Yukina playing with birds.
Yukina looking sad, flanked by two cruel-looking men.
Yukina grabbing my arm to stop me from killing someone.
Yukina handing me a beautiful, round gem.
Yukina looking over her shoulder to smile at me.
Yukina scared, as a monstrous thing grabs her and hauls her into the woods, cackling insanely.
Yukina crying and bleeding, staring at me and hoping I can save her as she falls towards a sea of white frothy foam.
One of her eyes is gone, split wide open.
Hoping I can save her…
Yukina...
My...my...
"An eye for an eye...and a sister...for a sister..."

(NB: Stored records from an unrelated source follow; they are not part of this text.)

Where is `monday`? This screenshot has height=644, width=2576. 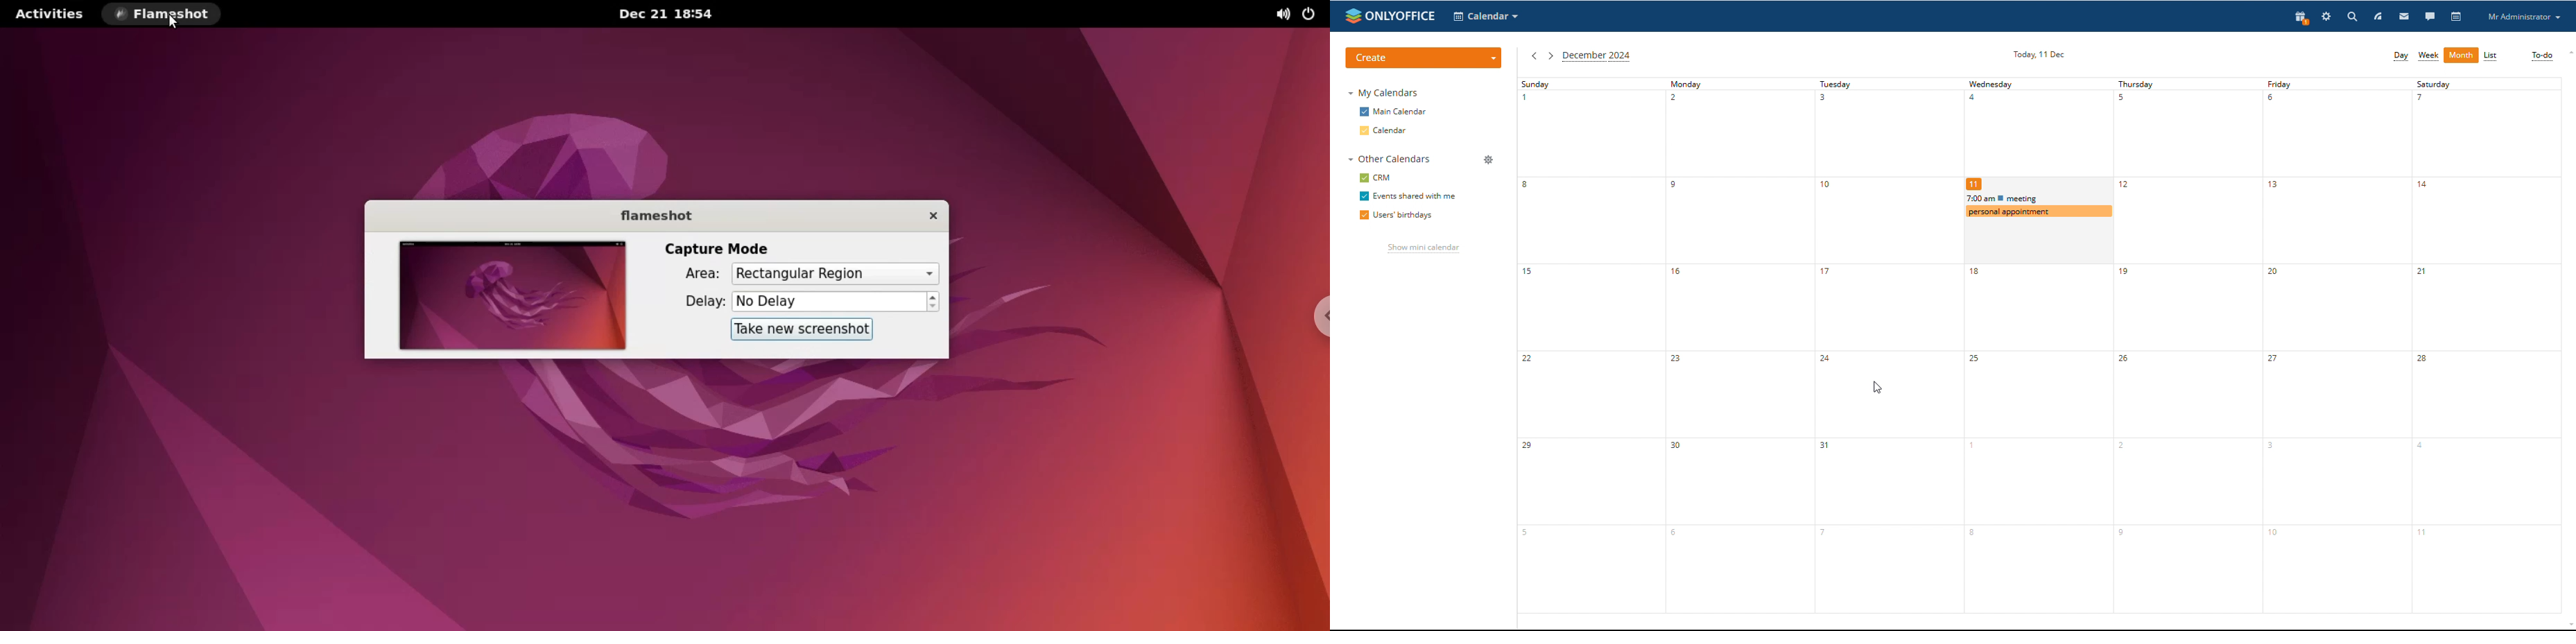 monday is located at coordinates (1740, 345).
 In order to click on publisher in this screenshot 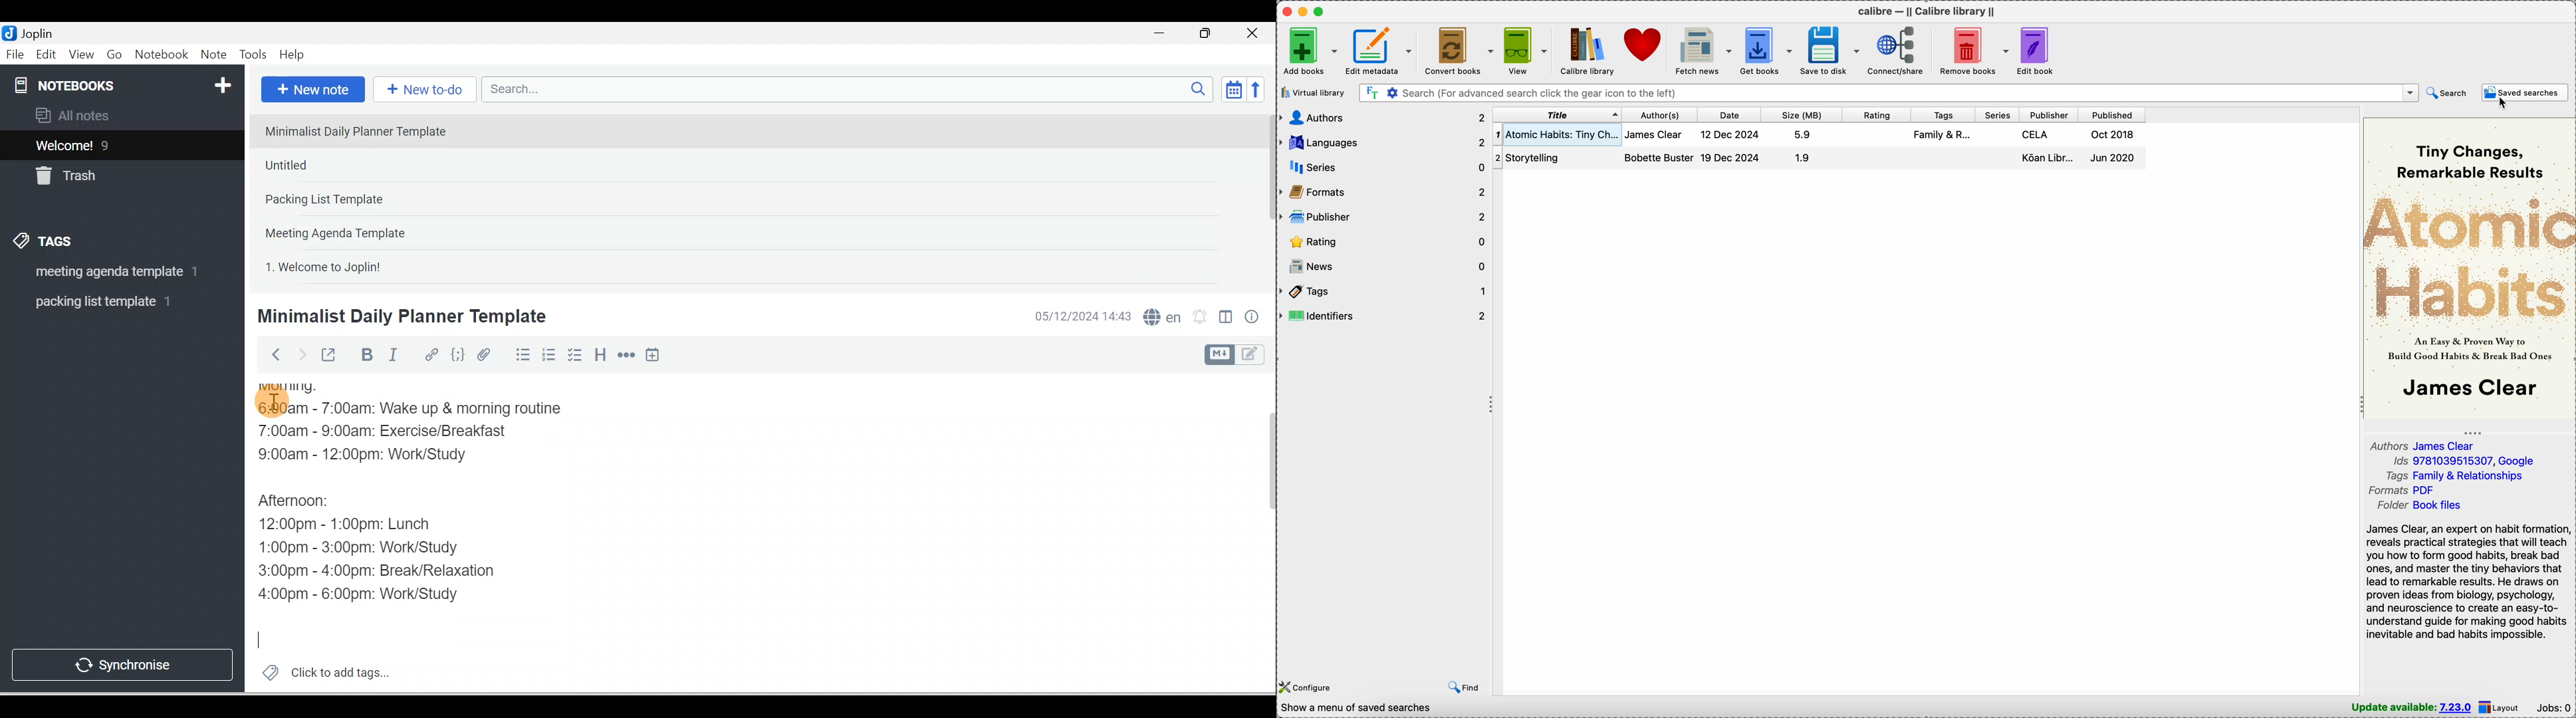, I will do `click(2048, 115)`.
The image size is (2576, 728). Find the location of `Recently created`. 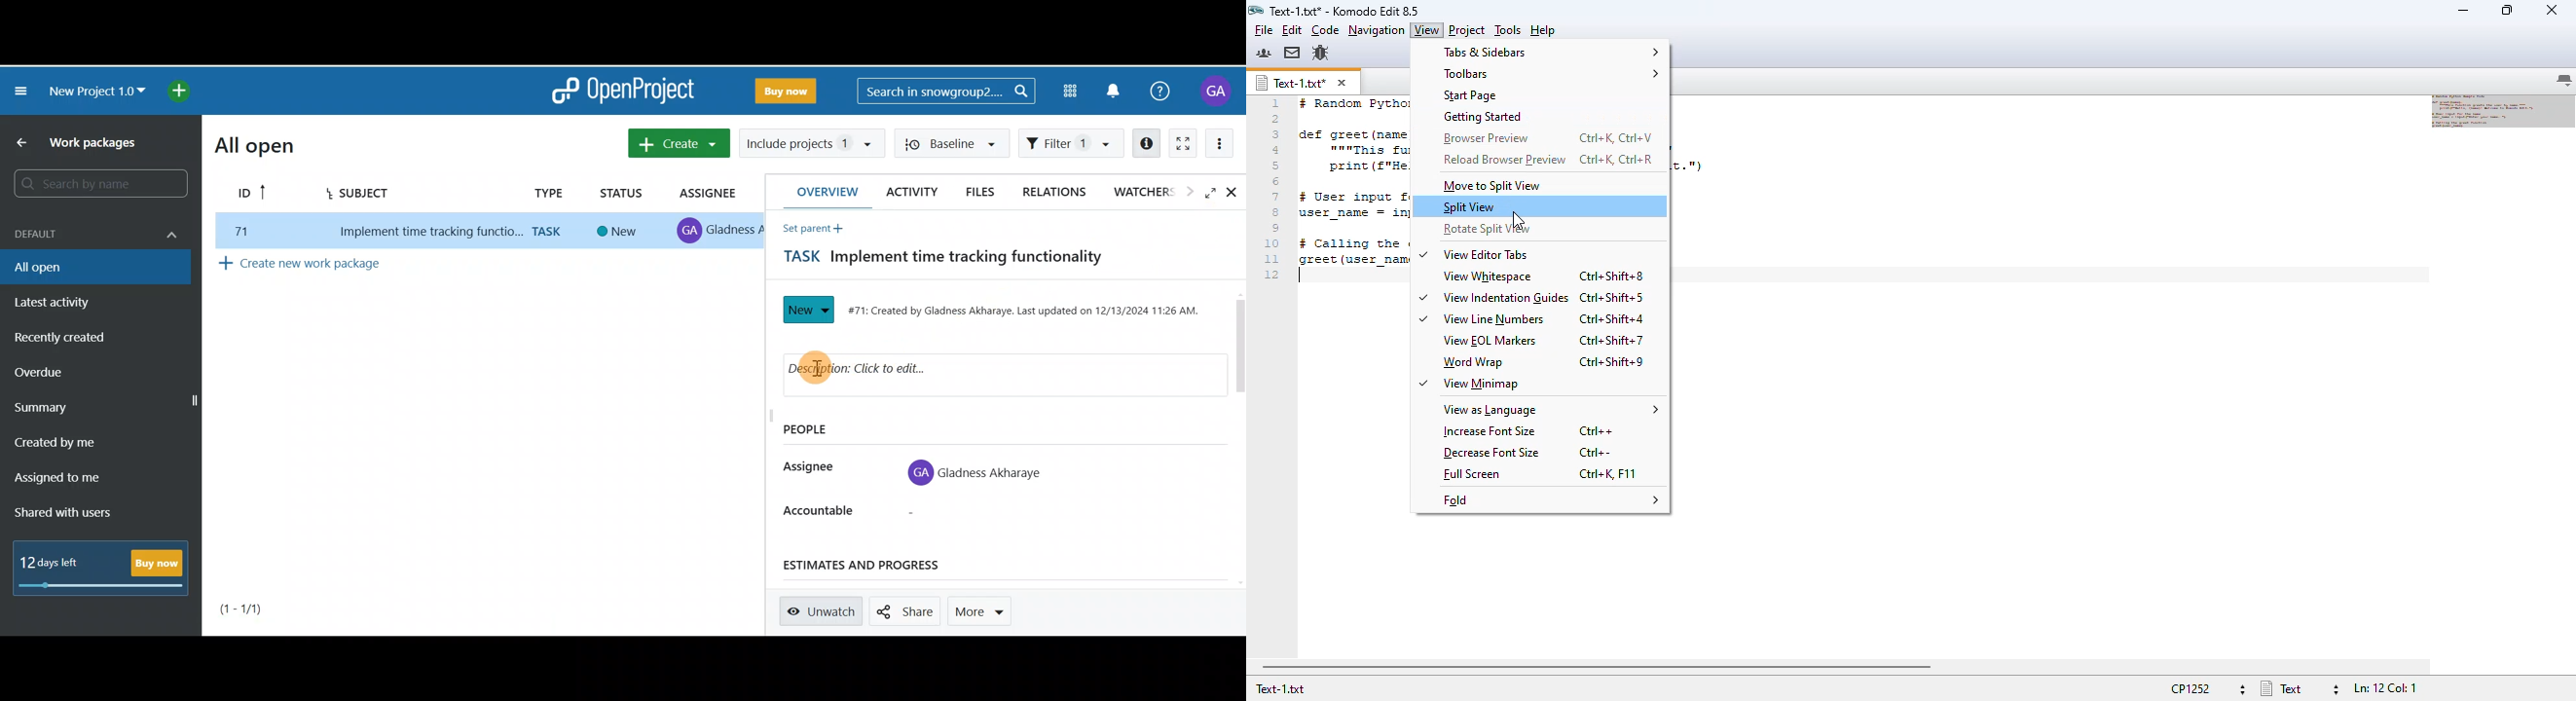

Recently created is located at coordinates (62, 338).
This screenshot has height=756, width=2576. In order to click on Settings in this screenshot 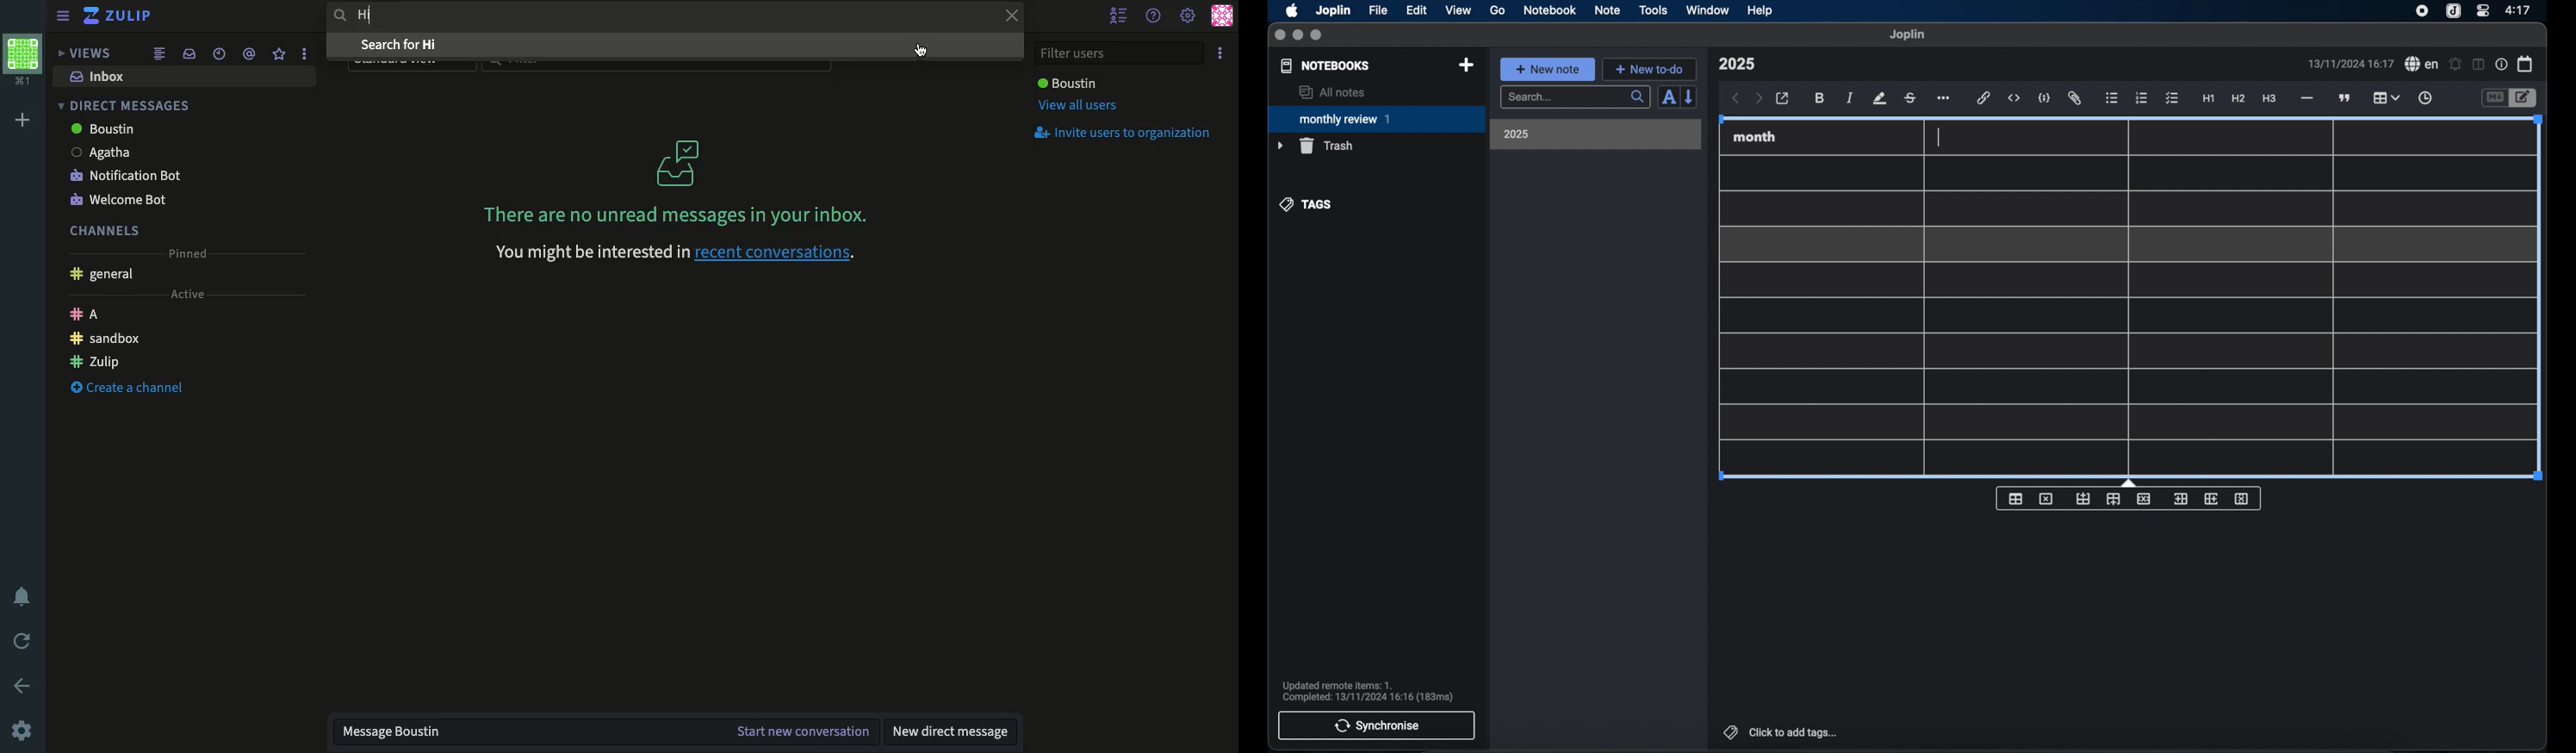, I will do `click(23, 729)`.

The thing cackles. Evil laughter fills the crevices of my skull, pounding in my eardrums and making my blood run cold.
My sister.
"NO! NONONONOOOOO!"
I clutch madly at my hair, my eyes, my neck, tears streaming from my eyes to fall into the snow with soft, unsatisfying thumps as they turn into jewels.
If only I could have once cried, I would have seen who she was in an instant...
I failed my sister. I couldn't rescue her when it mattered most. I couldn't save her.
I stood by until it was too late to catch her.
I let my sister die.
I let her die.
I stand up—still screaming—grabbing at my upper arms, ripping at the cloth and drawing blood from my abused arms.
YUKINA!
I run full-tilt to nowhere, and even though my heart has forgotten, my legs remember where to go.